- Born: Claire Burnell 30 August 1979 (age 47) Petts Wood, London, England
- Occupations: Actress, singer, playwright, television presenter, children's author
- Known for: Presenting CBeebies (2009–2017) Doctors (2018)
- Children: 1

= Cerrie Burnell =

English actress, singer, writer and television presenter (born 1979)

Claire "Cerrie" Burnell (born 30 August 1979) is an English actress, singer, playwright, children's author, and former television presenter for the BBC children's channel CBeebies. In 2018, she portrayed the role of Penny Stevenson in the BBC soap opera Doctors.

Born with a right arm that ends just below the elbow, her initial appearance on CBeebies sparked a controversy about children's television presenters with physical disabilities and the apparent prejudice of complainants.
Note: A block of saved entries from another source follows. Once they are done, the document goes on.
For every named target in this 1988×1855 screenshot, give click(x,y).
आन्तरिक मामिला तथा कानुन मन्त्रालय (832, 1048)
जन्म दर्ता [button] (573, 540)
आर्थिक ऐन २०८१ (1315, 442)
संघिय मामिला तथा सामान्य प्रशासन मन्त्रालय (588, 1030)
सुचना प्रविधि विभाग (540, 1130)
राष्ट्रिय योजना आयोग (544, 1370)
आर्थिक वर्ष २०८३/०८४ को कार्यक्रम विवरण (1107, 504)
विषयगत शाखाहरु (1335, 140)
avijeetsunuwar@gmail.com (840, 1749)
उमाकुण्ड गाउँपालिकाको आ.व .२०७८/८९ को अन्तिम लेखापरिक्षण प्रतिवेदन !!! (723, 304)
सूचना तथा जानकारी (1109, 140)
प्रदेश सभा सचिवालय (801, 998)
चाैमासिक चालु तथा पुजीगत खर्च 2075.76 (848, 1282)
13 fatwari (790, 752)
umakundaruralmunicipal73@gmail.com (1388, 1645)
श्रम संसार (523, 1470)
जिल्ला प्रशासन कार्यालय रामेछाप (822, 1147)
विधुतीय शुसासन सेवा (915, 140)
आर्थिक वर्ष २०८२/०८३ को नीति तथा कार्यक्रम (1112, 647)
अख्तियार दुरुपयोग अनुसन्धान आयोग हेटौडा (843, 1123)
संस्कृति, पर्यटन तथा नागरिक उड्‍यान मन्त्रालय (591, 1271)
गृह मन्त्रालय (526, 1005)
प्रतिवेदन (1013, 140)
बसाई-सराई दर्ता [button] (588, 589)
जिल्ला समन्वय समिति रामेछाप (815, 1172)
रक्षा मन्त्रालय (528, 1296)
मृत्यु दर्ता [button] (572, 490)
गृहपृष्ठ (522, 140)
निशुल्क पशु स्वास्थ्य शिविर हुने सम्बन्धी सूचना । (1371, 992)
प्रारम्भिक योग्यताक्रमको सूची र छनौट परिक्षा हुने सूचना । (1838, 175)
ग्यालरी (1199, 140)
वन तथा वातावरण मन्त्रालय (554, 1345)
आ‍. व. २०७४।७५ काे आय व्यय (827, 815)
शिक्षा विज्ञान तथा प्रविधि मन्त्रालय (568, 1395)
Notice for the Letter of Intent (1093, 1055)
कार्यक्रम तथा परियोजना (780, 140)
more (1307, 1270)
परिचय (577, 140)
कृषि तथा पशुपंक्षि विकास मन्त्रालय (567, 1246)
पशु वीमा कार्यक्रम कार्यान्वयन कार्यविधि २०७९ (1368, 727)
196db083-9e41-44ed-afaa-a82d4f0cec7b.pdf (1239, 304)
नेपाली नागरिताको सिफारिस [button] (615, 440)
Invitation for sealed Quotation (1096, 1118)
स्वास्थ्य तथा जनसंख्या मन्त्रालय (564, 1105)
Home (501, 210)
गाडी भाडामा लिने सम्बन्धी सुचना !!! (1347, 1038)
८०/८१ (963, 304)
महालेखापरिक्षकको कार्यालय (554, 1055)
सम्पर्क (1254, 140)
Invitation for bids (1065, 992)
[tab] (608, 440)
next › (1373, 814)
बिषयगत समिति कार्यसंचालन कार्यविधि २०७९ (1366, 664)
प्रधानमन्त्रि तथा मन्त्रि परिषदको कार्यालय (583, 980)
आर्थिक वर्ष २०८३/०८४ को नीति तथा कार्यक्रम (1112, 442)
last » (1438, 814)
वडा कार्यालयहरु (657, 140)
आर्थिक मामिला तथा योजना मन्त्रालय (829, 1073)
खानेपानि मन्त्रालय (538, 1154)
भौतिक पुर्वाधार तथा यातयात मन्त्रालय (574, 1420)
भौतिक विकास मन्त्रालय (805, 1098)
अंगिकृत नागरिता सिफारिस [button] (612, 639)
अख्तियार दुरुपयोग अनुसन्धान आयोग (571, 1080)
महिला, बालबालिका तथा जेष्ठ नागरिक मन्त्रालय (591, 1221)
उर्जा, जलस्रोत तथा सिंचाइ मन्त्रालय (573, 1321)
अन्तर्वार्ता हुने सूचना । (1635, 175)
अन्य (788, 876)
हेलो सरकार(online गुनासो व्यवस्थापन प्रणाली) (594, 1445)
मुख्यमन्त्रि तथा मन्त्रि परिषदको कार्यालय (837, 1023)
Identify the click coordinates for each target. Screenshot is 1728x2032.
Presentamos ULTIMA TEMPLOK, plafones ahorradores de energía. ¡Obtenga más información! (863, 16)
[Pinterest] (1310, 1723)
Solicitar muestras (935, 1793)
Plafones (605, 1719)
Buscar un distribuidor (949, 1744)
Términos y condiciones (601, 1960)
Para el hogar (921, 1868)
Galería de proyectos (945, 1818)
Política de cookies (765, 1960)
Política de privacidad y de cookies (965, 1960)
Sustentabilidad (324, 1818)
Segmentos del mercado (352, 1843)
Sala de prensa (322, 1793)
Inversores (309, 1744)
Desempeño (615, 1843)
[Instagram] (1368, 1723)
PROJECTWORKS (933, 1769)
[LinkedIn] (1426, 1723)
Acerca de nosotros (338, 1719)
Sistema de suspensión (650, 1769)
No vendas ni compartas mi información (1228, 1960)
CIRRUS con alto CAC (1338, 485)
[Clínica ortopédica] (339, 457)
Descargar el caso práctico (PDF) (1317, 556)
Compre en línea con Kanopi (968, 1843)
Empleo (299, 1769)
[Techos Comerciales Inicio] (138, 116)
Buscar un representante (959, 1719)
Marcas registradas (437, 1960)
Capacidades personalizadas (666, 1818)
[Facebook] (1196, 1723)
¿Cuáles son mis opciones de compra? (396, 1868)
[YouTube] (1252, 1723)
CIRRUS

== Early and personal life==
Burnell's mother is a dance teacher, and her father is a telecoms manager. She has one younger brother, John. She was originally named Claire but started asking people to call her "Cerrie" at the age of 10. Burnell grew up in the Orpington suburb of Petts Wood in South-East London.

Burnell was born with her right arm ending slightly below the elbow. Her parents encouraged her to wear a prosthetic arm, but she resisted from the start and stopped wearing one entirely when she was nine. Burnell also had dyslexia, which left her unable to read until the age of 10. She learned with extra tuition and the Letterland system.

Burnell has a daughter, Amelie, born in 2008, but had been a single mother from early in the pregnancy. She lives in Hackney, east London.

==Acting career==
Burnell graduated from Manchester Metropolitan University, where she studied acting. She has performed in theatre in the UK, where she received favourable reviews, and in Brazil with the CTORio Political Theatre Company. Burnell was also a member of National Youth Theatre. She has appeared in UK television numerous times, with parts in Holby City, EastEnders, Grange Hill, The Bill, and Comedy Lab. She is the author of Winged – A Fairytale, a play about Violet, a one-winged fairy in a London inner city fairy community, which she also starred in when it was staged at the Tristan Bates Theatre, London in 2007.
She starred in The First to Go by Nabil Shaban, about the "Disabled Holocaust" in Nazi Germany, playing the part of Brunhilde, at the Royal Lyceum Theatre, Edinburgh in 2008. Besides acting, she has worked as a teaching assistant in a special needs school.

===CBeebies===
Burnell joined CBeebies' presentation department on 26 January 2009, as a continuity presenter for Discover and Do and The Bedtime Hour, alongside Alex Winters.

Within a month of her beginning co-presenting, the BBC faced controversy as parents claimed in complaints that the one-armed presenter was scaring children, and that this prompted difficult conversations to explain her disability. She, the BBC, and multiple disability groups stated that the problem was actually the prejudices of the parents projected onto the children. Burnell left CBeebies in April 2017.

===Doctors===

In 2018, Burnell played the role of Penny Stevenson for a short stint in the Birmingham-based soap opera Doctors.

==Author==
Burnell's children's book, Snowflakes (ISBN 978-1407135045), was published by Scholastic Corporation in September 2013. It is about a mixed-race girl from the city sent to live with her grandmother in a magical village and was inspired by Burnell's daughter, who is also mixed-race.

In 2016, Burnell wrote another children's book titled Harper and the Sea of Secrets for World Book Day which was sold at bookshops and supermarkets for £1 or free with a Book Day token from the end of February that year. This book was aimed at Key Stage 2 pupils (ages 7–11). Once again, this book was published by Scholastic.

I Am Not a Label: 34 disabled artists, thinkers, athletes and activists from past and present, an illustrated anthology of biographies for children, illustrated by Lauren Baldo, was published by Wide Eyed Editions in 2020.

In 2022, Burnell's children's novel Wilder Than Midnight, published by Puffin, was shortlisted for The Adrien Prize.